**Prompt:**
In full and without change, repeat the records shown below.

******************************

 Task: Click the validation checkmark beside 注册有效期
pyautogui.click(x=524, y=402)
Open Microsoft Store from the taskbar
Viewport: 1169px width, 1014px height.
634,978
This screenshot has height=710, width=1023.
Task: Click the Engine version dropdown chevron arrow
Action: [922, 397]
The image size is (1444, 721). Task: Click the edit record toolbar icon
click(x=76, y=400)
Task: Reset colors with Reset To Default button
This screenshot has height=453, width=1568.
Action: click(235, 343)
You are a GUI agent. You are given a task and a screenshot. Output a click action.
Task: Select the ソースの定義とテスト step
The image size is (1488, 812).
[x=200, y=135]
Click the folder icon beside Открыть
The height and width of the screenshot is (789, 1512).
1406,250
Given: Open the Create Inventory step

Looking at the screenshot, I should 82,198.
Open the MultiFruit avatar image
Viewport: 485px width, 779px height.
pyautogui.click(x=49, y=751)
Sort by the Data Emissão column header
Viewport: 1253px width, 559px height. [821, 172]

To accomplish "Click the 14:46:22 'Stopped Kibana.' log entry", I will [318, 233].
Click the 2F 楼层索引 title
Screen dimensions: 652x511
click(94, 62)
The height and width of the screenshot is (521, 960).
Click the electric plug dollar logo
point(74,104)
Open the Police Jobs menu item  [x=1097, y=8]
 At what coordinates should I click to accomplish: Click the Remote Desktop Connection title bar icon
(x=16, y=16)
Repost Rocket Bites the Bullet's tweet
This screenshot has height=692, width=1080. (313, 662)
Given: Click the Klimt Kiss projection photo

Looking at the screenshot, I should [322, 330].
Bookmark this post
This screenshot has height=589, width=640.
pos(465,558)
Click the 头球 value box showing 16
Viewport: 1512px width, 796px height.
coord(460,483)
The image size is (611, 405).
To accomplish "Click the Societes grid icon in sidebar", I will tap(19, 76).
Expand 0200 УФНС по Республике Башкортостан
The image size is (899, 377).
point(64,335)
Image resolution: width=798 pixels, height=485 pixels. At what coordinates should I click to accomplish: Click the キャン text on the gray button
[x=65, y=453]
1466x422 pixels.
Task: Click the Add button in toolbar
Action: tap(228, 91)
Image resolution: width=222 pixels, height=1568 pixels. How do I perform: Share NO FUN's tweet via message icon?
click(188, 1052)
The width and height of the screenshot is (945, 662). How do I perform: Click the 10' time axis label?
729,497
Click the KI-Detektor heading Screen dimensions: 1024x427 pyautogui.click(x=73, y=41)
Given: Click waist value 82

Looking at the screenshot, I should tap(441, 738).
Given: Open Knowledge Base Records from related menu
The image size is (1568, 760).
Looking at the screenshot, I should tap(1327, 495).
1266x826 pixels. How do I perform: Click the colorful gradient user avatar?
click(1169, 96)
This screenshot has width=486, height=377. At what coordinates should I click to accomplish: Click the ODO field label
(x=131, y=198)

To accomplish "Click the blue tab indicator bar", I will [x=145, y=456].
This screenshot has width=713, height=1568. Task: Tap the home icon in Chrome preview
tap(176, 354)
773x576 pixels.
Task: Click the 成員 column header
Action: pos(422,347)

******************************

**Solution to the exercise:**
 Task: Click the validation checkmark beside 注册有效期
pyautogui.click(x=524, y=402)
Open Microsoft Store from the taskbar
Viewport: 1169px width, 1014px height.
634,978
This screenshot has height=710, width=1023.
Task: Click the Engine version dropdown chevron arrow
Action: [922, 397]
The image size is (1444, 721). Task: Click the edit record toolbar icon
click(x=76, y=400)
Task: Reset colors with Reset To Default button
This screenshot has height=453, width=1568.
Action: click(235, 343)
You are a GUI agent. You are given a task and a screenshot. Output a click action.
Task: Select the ソースの定義とテスト step
The image size is (1488, 812).
[x=200, y=135]
Click the folder icon beside Открыть
The height and width of the screenshot is (789, 1512).
1406,250
Given: Open the Create Inventory step

Looking at the screenshot, I should 82,198.
Open the MultiFruit avatar image
Viewport: 485px width, 779px height.
pyautogui.click(x=49, y=751)
Sort by the Data Emissão column header
Viewport: 1253px width, 559px height. [821, 172]

To accomplish "Click the 14:46:22 'Stopped Kibana.' log entry", I will [318, 233].
Click the 2F 楼层索引 title
Screen dimensions: 652x511
click(94, 62)
The height and width of the screenshot is (521, 960).
Click the electric plug dollar logo
point(74,104)
Open the Police Jobs menu item  [x=1097, y=8]
 At what coordinates should I click to accomplish: Click the Remote Desktop Connection title bar icon
(x=16, y=16)
Repost Rocket Bites the Bullet's tweet
This screenshot has height=692, width=1080. (313, 662)
Given: Click the Klimt Kiss projection photo

Looking at the screenshot, I should [322, 330].
Bookmark this post
This screenshot has height=589, width=640.
pos(465,558)
Click the 头球 value box showing 16
Viewport: 1512px width, 796px height.
coord(460,483)
The image size is (611, 405).
To accomplish "Click the Societes grid icon in sidebar", I will tap(19, 76).
Expand 0200 УФНС по Республике Башкортостан
The image size is (899, 377).
point(64,335)
Image resolution: width=798 pixels, height=485 pixels. At what coordinates should I click to accomplish: Click the キャン text on the gray button
[x=65, y=453]
1466x422 pixels.
Task: Click the Add button in toolbar
Action: tap(228, 91)
Image resolution: width=222 pixels, height=1568 pixels. How do I perform: Share NO FUN's tweet via message icon?
click(188, 1052)
The width and height of the screenshot is (945, 662). How do I perform: Click the 10' time axis label?
729,497
Click the KI-Detektor heading Screen dimensions: 1024x427 pyautogui.click(x=73, y=41)
Given: Click waist value 82

Looking at the screenshot, I should tap(441, 738).
Given: Open Knowledge Base Records from related menu
The image size is (1568, 760).
Looking at the screenshot, I should tap(1327, 495).
1266x826 pixels. How do I perform: Click the colorful gradient user avatar?
click(1169, 96)
This screenshot has width=486, height=377. At what coordinates should I click to accomplish: Click the ODO field label
(x=131, y=198)

To accomplish "Click the blue tab indicator bar", I will [x=145, y=456].
This screenshot has width=713, height=1568. Task: Tap the home icon in Chrome preview
tap(176, 354)
773x576 pixels.
Task: Click the 成員 column header
Action: pos(422,347)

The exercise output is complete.